<<<<
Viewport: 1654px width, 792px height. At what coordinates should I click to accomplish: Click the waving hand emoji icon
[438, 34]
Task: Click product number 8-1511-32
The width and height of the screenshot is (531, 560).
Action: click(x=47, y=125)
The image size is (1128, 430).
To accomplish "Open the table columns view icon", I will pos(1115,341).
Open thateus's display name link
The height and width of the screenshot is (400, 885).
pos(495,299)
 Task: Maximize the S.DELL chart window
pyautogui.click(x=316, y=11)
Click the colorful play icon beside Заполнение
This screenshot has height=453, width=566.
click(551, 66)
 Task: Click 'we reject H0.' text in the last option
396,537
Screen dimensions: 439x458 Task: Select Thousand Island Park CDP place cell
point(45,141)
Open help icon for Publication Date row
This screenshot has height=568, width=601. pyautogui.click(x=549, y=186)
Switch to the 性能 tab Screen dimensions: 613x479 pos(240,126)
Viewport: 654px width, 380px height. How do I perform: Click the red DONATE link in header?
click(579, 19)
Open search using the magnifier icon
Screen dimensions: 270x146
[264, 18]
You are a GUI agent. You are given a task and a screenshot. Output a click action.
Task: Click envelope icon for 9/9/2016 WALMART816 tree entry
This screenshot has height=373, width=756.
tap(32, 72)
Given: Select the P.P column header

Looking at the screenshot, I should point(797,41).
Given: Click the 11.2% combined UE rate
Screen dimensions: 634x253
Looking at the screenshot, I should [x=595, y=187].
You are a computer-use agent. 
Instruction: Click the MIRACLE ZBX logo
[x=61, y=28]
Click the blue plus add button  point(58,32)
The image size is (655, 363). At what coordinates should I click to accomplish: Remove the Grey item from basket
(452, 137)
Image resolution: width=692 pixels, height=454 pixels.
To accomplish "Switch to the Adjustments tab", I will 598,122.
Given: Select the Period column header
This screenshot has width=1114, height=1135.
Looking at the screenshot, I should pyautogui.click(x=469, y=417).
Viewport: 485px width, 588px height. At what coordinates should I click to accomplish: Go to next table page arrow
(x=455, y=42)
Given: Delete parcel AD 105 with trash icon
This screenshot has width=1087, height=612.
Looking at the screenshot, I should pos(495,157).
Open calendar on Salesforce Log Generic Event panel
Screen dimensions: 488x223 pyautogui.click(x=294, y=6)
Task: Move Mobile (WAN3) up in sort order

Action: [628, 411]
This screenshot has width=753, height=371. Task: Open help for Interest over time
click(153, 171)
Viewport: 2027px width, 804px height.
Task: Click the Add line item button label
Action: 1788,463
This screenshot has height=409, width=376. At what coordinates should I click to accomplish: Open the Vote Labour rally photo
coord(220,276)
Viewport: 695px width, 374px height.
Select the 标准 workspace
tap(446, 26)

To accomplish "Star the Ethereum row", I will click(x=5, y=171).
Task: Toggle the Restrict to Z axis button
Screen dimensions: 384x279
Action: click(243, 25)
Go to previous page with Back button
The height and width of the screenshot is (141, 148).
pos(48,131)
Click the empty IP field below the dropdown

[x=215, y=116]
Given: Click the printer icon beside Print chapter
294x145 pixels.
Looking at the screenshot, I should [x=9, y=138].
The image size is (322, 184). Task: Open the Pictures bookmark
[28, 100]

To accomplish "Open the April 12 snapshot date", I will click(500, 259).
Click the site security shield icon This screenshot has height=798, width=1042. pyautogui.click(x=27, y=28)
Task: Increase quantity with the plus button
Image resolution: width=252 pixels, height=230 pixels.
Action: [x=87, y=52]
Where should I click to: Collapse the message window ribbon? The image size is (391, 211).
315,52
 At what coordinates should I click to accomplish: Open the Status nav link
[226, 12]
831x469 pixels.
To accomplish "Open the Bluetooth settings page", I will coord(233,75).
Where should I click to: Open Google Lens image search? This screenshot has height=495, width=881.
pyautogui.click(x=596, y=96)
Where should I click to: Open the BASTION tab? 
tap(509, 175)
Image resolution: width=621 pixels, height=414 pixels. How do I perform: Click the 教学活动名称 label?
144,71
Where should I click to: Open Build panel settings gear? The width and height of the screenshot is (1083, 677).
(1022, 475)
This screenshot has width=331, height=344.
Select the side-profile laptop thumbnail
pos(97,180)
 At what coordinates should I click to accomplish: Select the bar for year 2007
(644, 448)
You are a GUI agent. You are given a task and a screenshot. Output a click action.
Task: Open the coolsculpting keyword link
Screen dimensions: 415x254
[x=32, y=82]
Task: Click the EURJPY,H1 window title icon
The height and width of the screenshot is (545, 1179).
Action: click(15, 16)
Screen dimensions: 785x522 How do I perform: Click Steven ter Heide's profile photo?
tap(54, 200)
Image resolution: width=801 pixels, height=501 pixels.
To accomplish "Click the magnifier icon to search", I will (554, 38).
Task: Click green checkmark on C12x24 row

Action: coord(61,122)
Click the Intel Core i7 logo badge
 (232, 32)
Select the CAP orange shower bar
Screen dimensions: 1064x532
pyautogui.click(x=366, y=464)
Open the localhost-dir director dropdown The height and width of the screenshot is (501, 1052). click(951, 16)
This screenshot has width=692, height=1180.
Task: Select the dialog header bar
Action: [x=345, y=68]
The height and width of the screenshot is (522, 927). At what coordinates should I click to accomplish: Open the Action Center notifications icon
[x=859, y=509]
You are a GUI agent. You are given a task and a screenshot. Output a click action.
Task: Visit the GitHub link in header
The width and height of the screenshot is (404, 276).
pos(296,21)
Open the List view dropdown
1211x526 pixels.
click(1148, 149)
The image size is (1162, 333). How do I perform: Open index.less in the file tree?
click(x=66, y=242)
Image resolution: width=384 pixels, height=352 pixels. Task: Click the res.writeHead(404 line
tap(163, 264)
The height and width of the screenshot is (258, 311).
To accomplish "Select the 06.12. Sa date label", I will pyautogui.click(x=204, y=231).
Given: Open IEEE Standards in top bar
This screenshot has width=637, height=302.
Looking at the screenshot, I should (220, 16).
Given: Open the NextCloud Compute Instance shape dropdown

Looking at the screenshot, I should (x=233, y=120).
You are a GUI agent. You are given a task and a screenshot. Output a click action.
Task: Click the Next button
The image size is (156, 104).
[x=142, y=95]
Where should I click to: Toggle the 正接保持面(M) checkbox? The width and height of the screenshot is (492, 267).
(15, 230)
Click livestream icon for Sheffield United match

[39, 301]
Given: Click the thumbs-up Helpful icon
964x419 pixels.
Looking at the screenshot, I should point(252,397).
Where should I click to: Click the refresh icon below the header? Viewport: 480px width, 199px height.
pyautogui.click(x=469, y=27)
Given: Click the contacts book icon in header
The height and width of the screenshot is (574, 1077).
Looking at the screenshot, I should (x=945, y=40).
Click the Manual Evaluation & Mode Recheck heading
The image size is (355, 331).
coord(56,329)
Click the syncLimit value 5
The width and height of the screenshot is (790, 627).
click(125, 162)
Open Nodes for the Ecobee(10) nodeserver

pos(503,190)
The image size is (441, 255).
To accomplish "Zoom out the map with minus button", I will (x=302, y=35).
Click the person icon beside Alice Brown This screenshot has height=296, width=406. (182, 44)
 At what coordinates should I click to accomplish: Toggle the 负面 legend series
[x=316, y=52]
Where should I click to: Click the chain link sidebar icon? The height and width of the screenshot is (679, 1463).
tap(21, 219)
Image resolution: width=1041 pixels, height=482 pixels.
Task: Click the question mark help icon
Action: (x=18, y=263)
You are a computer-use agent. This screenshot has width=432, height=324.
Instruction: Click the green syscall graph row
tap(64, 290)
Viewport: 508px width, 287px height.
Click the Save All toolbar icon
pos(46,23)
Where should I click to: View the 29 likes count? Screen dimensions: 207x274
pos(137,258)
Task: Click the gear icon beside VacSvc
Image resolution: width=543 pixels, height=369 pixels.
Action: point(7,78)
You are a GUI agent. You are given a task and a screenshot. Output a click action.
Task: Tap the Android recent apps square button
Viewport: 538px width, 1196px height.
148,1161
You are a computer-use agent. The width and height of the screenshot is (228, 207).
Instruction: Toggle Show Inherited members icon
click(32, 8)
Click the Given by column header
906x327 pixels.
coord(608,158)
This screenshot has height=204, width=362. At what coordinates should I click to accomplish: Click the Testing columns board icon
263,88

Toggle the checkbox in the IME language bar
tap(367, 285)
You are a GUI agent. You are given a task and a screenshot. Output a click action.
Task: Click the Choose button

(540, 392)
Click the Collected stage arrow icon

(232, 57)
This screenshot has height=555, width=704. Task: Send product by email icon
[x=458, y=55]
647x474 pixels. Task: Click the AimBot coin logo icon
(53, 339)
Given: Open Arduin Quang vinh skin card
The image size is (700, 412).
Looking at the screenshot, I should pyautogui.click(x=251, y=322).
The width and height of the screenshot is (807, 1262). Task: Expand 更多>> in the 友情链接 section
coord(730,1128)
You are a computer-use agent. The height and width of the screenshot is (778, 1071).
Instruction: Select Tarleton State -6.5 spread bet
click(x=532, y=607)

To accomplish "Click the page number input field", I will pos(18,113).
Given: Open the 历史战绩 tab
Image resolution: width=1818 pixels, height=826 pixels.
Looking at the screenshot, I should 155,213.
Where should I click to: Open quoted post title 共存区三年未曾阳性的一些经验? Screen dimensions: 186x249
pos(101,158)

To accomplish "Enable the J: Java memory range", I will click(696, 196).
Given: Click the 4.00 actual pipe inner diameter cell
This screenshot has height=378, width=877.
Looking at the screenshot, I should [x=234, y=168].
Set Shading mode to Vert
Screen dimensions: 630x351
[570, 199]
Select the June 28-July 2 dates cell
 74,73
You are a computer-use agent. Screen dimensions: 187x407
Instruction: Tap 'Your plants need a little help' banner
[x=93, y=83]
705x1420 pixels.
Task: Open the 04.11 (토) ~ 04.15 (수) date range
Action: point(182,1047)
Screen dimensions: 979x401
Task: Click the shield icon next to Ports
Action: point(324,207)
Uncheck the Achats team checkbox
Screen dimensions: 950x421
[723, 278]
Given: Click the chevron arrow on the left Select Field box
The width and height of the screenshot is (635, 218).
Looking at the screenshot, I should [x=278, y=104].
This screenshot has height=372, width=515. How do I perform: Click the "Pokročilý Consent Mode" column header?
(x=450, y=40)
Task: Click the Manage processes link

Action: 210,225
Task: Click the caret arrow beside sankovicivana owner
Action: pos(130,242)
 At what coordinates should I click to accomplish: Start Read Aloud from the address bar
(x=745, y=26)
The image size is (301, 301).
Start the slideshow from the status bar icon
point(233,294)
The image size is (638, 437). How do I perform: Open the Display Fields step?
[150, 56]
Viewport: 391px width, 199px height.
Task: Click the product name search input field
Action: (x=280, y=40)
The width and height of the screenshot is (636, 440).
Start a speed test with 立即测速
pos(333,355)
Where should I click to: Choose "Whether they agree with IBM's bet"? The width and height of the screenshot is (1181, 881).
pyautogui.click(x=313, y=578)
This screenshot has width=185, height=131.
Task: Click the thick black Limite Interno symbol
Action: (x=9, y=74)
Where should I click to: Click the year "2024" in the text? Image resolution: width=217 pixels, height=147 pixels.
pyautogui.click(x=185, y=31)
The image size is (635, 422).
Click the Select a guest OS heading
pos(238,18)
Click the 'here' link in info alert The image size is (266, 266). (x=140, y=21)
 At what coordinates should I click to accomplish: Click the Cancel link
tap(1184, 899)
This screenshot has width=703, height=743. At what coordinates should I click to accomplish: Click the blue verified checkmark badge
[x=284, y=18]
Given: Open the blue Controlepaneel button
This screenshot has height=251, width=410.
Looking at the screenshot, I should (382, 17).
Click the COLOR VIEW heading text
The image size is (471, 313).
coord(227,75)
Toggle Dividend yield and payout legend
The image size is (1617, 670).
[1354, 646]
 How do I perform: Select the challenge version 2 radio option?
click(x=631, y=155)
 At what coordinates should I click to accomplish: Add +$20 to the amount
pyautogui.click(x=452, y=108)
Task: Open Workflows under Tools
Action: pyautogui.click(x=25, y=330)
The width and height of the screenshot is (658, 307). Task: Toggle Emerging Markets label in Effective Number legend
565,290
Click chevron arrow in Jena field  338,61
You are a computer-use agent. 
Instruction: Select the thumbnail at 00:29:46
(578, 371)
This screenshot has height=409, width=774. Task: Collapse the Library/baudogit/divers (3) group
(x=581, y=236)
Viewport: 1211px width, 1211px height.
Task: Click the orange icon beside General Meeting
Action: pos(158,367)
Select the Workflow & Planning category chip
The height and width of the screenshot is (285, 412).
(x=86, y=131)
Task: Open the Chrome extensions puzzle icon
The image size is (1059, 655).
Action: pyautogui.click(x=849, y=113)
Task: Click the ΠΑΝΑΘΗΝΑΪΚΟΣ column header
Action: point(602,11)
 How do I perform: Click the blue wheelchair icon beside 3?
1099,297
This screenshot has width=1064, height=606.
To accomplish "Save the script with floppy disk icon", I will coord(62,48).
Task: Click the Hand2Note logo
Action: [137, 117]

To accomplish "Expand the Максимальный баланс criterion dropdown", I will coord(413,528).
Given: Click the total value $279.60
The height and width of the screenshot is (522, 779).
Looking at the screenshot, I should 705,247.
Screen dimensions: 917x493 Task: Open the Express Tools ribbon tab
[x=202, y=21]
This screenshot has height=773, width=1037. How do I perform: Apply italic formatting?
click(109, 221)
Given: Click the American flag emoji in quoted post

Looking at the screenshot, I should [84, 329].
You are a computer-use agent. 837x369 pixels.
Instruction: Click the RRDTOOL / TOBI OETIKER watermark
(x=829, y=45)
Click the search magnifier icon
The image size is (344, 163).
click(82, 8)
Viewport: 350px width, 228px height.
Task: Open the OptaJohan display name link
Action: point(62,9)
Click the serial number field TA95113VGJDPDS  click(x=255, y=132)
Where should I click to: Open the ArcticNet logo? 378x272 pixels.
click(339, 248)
>>>>
**WHAT TO WORK ON**
Nothing past the line containing "Given: Select the Period column header" should be restated; transcribe the material exactly from its first line through that line.

**REPLY TO THE TASK**
Viewport: 1654px width, 792px height. At what coordinates should I click to accomplish: Click the waving hand emoji icon
[438, 34]
Task: Click product number 8-1511-32
The width and height of the screenshot is (531, 560).
Action: click(x=47, y=125)
The image size is (1128, 430).
To accomplish "Open the table columns view icon", I will pos(1115,341).
Open thateus's display name link
The height and width of the screenshot is (400, 885).
pos(495,299)
 Task: Maximize the S.DELL chart window
pyautogui.click(x=316, y=11)
Click the colorful play icon beside Заполнение
This screenshot has height=453, width=566.
click(551, 66)
 Task: Click 'we reject H0.' text in the last option
396,537
Screen dimensions: 439x458 Task: Select Thousand Island Park CDP place cell
point(45,141)
Open help icon for Publication Date row
This screenshot has height=568, width=601. pyautogui.click(x=549, y=186)
Switch to the 性能 tab Screen dimensions: 613x479 pos(240,126)
Viewport: 654px width, 380px height. How do I perform: Click the red DONATE link in header?
click(579, 19)
Open search using the magnifier icon
Screen dimensions: 270x146
[264, 18]
You are a GUI agent. You are given a task and a screenshot. Output a click action.
Task: Click envelope icon for 9/9/2016 WALMART816 tree entry
This screenshot has height=373, width=756.
tap(32, 72)
Given: Select the P.P column header

Looking at the screenshot, I should point(797,41).
Given: Click the 11.2% combined UE rate
Screen dimensions: 634x253
Looking at the screenshot, I should [x=595, y=187].
You are a computer-use agent. 
Instruction: Click the MIRACLE ZBX logo
[x=61, y=28]
Click the blue plus add button  point(58,32)
The image size is (655, 363). At what coordinates should I click to accomplish: Remove the Grey item from basket
(452, 137)
Image resolution: width=692 pixels, height=454 pixels.
To accomplish "Switch to the Adjustments tab", I will 598,122.
Given: Select the Period column header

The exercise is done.